→ EXERCISE: Count the lines below that contain the string "folder". Reply with the number only.
════════════════════
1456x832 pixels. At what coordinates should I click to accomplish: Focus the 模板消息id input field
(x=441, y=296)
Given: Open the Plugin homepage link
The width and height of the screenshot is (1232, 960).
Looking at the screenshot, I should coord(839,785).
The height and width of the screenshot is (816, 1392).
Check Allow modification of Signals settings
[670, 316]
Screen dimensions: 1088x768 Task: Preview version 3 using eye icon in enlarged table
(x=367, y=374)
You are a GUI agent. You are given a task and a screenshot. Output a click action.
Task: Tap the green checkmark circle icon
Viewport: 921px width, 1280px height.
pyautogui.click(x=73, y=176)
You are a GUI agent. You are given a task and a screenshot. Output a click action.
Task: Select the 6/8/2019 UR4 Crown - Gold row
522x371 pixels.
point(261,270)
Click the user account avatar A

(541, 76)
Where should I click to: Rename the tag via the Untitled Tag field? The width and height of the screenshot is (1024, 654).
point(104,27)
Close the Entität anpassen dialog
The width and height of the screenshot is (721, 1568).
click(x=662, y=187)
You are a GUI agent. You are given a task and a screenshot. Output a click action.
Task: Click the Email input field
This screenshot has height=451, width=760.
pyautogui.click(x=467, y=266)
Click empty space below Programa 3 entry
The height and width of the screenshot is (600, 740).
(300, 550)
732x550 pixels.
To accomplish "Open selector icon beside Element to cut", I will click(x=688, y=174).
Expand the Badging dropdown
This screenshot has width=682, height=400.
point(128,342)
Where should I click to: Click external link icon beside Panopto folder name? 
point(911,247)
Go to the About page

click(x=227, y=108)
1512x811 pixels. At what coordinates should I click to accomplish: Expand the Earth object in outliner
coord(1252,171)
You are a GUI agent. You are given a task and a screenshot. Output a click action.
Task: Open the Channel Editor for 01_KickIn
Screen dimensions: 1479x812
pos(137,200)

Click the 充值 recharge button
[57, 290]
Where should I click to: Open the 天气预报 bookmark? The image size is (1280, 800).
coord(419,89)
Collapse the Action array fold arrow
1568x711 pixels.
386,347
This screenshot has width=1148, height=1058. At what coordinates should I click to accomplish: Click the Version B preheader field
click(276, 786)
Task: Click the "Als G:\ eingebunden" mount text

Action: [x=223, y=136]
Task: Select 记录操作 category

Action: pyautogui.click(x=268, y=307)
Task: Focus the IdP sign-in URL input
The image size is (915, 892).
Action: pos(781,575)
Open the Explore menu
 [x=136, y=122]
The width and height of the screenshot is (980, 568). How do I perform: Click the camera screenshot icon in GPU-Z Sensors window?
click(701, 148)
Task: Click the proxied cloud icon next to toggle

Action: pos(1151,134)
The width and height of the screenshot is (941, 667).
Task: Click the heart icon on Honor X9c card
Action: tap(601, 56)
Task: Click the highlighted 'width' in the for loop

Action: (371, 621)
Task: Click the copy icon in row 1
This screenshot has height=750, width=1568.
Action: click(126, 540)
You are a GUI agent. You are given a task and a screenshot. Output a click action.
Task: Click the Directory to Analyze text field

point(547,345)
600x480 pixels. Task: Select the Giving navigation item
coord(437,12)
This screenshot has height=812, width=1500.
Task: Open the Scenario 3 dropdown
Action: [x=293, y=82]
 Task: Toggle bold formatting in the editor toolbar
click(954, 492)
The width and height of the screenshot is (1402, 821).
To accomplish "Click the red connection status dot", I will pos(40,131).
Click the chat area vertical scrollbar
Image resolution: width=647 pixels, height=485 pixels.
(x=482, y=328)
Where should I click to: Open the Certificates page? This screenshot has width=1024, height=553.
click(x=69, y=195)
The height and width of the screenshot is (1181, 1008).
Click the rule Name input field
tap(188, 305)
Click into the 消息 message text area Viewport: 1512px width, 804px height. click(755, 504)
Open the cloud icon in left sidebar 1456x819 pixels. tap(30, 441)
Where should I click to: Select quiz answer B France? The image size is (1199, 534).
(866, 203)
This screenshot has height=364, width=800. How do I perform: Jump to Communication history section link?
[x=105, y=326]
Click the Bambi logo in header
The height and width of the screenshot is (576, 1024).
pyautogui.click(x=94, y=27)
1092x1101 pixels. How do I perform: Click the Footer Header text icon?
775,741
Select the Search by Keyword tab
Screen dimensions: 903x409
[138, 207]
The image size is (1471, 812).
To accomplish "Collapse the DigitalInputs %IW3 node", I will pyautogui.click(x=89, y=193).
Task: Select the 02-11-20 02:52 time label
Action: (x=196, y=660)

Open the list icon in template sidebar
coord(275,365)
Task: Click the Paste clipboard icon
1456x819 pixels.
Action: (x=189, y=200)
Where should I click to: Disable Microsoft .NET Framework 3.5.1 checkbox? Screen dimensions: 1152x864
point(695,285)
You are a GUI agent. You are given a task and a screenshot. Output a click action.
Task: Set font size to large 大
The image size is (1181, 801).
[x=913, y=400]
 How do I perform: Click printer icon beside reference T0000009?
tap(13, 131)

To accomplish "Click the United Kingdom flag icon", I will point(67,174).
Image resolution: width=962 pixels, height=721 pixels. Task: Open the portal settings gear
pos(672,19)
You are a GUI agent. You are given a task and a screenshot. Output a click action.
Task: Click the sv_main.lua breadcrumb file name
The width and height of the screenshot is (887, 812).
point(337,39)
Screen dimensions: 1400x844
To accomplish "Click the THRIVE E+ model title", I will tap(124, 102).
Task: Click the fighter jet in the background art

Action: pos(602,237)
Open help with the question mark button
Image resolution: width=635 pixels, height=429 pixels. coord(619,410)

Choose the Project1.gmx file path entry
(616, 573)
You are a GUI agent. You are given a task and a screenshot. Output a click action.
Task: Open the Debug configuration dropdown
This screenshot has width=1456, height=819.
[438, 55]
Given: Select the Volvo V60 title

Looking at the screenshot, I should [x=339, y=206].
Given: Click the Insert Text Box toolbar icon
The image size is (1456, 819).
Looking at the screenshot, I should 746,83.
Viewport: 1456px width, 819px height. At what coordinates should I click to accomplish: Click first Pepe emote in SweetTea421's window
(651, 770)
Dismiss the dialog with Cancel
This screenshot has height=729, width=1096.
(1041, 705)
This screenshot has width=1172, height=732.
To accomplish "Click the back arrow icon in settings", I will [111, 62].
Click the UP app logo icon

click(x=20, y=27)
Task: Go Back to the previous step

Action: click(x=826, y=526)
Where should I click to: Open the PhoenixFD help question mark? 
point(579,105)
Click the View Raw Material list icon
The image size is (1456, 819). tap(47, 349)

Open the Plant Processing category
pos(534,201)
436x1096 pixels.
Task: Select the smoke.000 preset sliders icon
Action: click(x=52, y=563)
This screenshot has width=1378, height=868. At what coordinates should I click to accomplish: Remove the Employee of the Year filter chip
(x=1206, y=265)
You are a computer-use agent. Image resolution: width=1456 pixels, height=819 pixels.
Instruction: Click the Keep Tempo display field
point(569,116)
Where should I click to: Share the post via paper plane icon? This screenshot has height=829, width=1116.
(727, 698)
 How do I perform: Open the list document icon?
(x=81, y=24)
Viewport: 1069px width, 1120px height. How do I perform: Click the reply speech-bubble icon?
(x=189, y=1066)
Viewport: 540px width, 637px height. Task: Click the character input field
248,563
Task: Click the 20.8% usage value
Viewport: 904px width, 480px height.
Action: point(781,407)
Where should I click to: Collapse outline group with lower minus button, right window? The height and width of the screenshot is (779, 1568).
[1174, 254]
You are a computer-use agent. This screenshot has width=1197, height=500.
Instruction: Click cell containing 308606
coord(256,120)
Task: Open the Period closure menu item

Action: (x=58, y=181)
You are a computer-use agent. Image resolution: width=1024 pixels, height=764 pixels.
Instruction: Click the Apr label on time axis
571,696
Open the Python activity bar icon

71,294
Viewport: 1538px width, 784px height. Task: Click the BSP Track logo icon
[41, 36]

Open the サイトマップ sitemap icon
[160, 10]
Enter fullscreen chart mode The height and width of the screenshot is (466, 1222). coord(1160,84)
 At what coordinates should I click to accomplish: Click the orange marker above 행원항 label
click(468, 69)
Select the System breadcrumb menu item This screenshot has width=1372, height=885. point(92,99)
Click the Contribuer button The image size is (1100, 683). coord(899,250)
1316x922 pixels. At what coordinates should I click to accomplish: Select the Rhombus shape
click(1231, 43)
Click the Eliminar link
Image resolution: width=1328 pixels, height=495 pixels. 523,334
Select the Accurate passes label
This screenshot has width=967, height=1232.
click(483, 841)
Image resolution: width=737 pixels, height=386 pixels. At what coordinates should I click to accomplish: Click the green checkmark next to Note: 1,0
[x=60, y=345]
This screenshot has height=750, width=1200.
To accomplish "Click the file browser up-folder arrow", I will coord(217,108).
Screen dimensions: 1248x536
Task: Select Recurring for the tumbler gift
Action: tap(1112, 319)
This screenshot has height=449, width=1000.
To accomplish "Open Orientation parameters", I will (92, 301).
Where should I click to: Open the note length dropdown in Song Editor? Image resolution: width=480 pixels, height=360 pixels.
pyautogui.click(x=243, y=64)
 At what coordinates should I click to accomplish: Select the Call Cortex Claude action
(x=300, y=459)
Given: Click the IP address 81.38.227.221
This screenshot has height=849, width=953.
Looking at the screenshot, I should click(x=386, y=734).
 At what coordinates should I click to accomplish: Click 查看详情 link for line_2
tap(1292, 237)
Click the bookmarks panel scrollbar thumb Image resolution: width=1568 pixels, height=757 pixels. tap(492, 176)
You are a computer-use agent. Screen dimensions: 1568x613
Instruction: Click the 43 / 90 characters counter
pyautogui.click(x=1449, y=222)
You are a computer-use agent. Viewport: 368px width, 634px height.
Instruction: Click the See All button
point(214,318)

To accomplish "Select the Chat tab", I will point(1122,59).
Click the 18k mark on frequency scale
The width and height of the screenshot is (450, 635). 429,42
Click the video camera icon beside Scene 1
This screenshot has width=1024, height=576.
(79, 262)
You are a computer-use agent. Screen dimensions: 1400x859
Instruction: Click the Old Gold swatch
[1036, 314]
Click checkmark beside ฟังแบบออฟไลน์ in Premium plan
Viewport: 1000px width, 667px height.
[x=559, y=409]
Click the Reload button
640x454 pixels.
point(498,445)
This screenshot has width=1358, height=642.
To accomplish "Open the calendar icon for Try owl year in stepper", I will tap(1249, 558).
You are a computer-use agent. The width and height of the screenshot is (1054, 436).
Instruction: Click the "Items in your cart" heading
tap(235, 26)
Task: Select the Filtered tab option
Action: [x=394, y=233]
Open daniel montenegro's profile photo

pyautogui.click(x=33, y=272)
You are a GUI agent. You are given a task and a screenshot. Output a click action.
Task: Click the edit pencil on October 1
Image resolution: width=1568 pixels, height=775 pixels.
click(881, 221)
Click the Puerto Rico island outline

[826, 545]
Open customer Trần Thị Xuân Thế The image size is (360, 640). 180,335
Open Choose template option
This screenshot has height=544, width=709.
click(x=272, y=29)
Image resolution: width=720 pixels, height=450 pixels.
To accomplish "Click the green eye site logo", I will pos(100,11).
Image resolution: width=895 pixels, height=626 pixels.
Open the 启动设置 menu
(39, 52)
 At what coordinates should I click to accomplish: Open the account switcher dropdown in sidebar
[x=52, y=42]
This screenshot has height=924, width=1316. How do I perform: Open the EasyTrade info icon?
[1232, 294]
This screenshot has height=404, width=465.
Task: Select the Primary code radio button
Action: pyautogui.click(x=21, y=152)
════════════════════
→ ANSWER TO THIS TASK: 2